- **Problem description**:
Return verbatim the run of lines that opens with the line holding "La fille au bracelet (43, 869)" and closes with the last line of the records.
· · · · · · ·
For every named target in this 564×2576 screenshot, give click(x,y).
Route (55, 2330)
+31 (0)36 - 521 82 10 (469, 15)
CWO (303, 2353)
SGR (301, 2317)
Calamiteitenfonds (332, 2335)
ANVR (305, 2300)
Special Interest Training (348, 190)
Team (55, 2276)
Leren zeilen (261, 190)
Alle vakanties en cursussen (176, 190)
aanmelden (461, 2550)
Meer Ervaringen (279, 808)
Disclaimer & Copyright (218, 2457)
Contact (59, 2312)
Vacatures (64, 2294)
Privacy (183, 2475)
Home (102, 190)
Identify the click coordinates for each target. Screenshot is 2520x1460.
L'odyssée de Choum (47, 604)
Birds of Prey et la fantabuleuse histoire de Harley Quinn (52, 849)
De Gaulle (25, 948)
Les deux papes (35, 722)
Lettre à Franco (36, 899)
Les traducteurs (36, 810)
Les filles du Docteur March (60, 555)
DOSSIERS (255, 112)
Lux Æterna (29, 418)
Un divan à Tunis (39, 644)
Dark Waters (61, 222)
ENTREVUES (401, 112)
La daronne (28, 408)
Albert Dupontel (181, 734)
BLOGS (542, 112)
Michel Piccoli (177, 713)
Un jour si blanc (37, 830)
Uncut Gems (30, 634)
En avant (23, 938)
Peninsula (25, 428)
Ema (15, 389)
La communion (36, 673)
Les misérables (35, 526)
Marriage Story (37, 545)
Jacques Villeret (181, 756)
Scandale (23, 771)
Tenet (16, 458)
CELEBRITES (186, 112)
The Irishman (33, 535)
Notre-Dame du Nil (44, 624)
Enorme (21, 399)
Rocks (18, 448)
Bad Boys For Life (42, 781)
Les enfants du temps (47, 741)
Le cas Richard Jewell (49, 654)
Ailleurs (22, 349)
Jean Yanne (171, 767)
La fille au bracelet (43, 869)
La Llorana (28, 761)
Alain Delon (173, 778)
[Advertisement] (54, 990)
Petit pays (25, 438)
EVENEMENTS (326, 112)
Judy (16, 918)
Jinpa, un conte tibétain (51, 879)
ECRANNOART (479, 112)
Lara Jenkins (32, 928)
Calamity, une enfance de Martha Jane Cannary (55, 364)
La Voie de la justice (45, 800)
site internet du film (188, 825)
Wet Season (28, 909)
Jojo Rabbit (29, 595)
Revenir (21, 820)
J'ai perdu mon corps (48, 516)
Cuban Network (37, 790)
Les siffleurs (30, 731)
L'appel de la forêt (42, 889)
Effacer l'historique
· · · · · · ·
- **Response below**:
La fille au bracelet (43, 869)
La Llorana (28, 761)
Alain Delon (173, 778)
[Advertisement] (54, 990)
Petit pays (25, 438)
EVENEMENTS (326, 112)
Judy (16, 918)
Jinpa, un conte tibétain (51, 879)
ECRANNOART (479, 112)
Lara Jenkins (32, 928)
Calamity, une enfance de Martha Jane Cannary (55, 364)
La Voie de la justice (45, 800)
site internet du film (188, 825)
Wet Season (28, 909)
Jojo Rabbit (29, 595)
Revenir (21, 820)
J'ai perdu mon corps (48, 516)
Cuban Network (37, 790)
Les siffleurs (30, 731)
L'appel de la forêt (42, 889)
Effacer l'historique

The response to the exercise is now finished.